Dr Muhammad Sheraz Anjum

SyMeCo project: “Extending the Limits of Ariadne, the Grammatical Evolution (GE)-Based Test Data Generator”

Supervisor: Prof Conor Ryan

Host University: University of Limerick (UL)

Email:muhammad.anjum@ul.ie

Dr Muhammad Sheraz Anjum is currently a SyMeCo postdoctoral fellow at with Lero@UL, and is undertaking his fellowship under the supervision of Prof Conor Ryan. Sheraz completed his Ph.D. in Computer Science with a focus on evolutionary testing and genetic algorithms, and holds an MS in Information Technology from the National University of Sciences and Technology (NUST), Pakistan. His research interests span software testing, evolutionary computation, relational databases, and big data analytics. He has taught a wide range of undergraduate and postgraduate computer science courses and has been actively involved in curriculum design and quality enhancement processes. Prior to joining the University of Limerick, he served as an Assistant Professor at the American University of Sharjah (UAE) and at Namal Institute (Pakistan). He is passionate about advancing AI-driven techniques to improve software reliability and test automation, and continues to contribute to the academic research community through his work in software engineering and applied computing.

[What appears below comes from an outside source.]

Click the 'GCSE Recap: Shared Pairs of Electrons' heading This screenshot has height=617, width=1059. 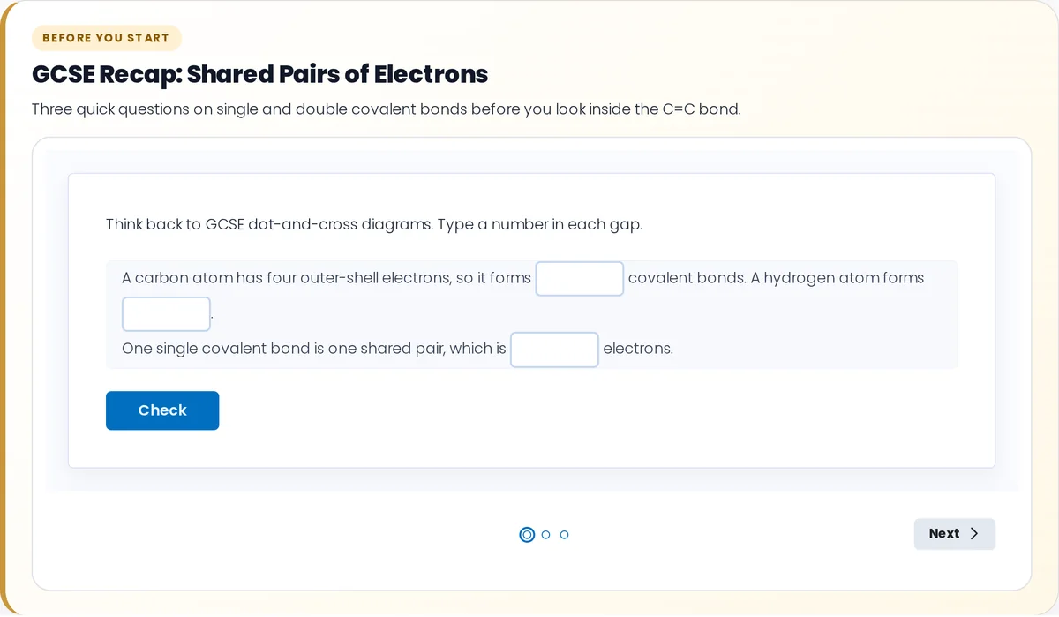click(x=259, y=74)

Sheraz’s SyMeCo research project, titled Extending the Limits of Ariadne, the Grammatical Evolution (GE)-Based Test Data Generator”, aims to advance automated software test data generation using Grammatical Evolution (GE) by enhancing the Ariadne framework. The fellowship focuses on improving boundary value coverage through grammar-based test generation, enriching GE grammars with domain knowledge and mathematical operators to satisfy complex program conditions, and developing a pure GE-based system for evolving test programs for object-oriented software. Overall, the project seeks to improve the effectiveness and expressiveness of evolutionary techniques for automated software testing.

Project impact – The expected impact of this project is the advancement of automated software testing through a more effective and scalable alternative to conventional GA-based software testing approaches. By extending the GE-based framework to support boundary value coverage, complex variable and mathematical interdependencies, and LLM-generated code, the project will enable more precise and reliable test generation for real-world software systems. This will improve fault detection, reduce manual testing effort and associated costs, and enhance software reliability in both industrial and emerging AI-assisted development contexts, while also establishing Grammatical Evolution as a stronger and more versatile foundation for future research and practice in evolutionary testing.